[Data listing Boundary: Start]

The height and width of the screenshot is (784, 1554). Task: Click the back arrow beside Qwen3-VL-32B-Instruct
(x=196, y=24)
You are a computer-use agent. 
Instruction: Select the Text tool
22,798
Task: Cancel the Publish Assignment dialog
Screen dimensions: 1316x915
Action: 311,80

[Data listing Boundary: End]
[Data listing Boundary: Start]

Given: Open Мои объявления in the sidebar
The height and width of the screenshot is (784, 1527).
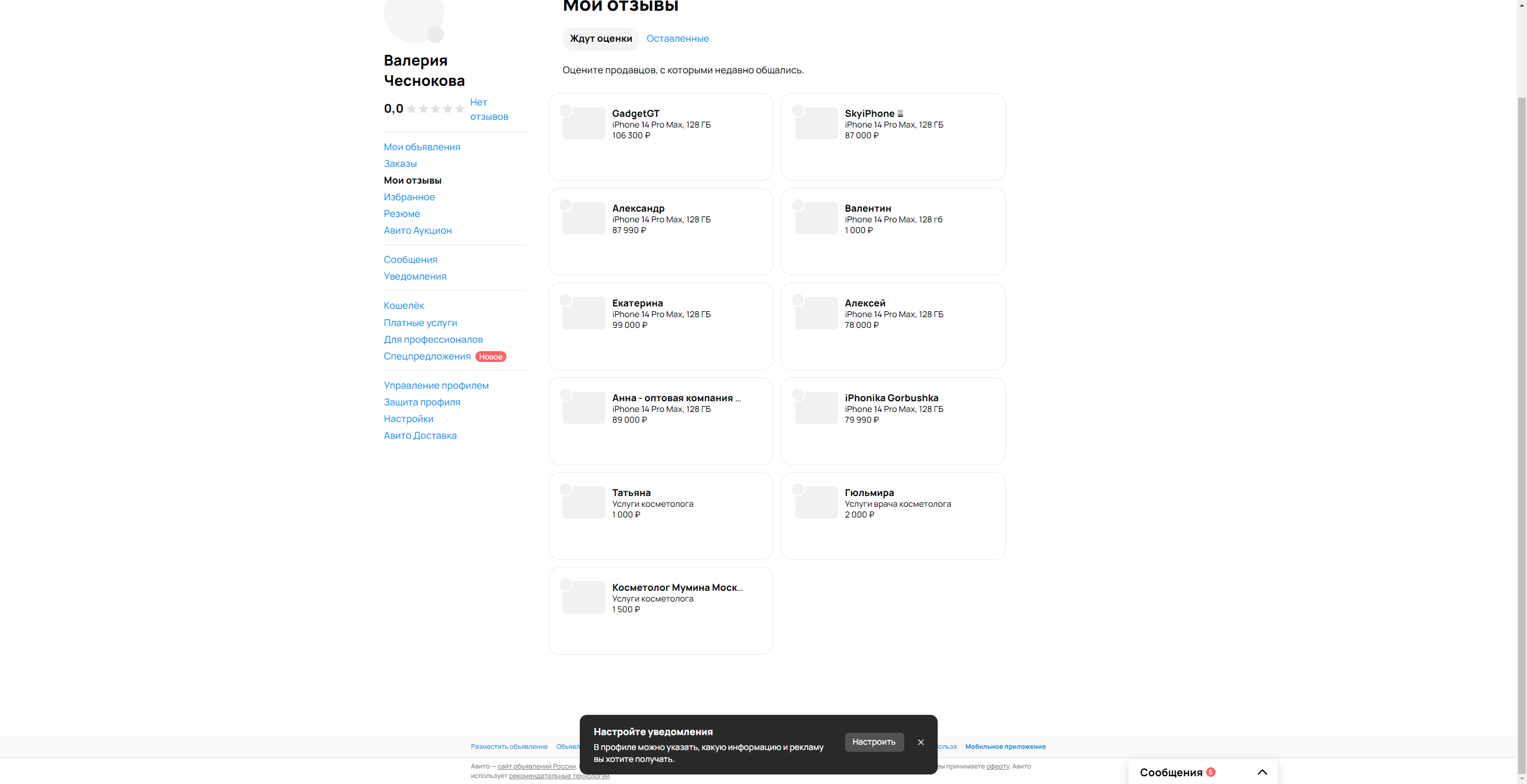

[Data listing Boundary: End]

Work required: Retype word for word everything in the listing above from the line that holds "Given: Open Мои объявления in the sidebar" down to the line that holds "The height and width of the screenshot is (784, 1527).". Keep both end lines and leave out the rest.

Reply to the exercise:
Given: Open Мои объявления in the sidebar
The height and width of the screenshot is (784, 1527).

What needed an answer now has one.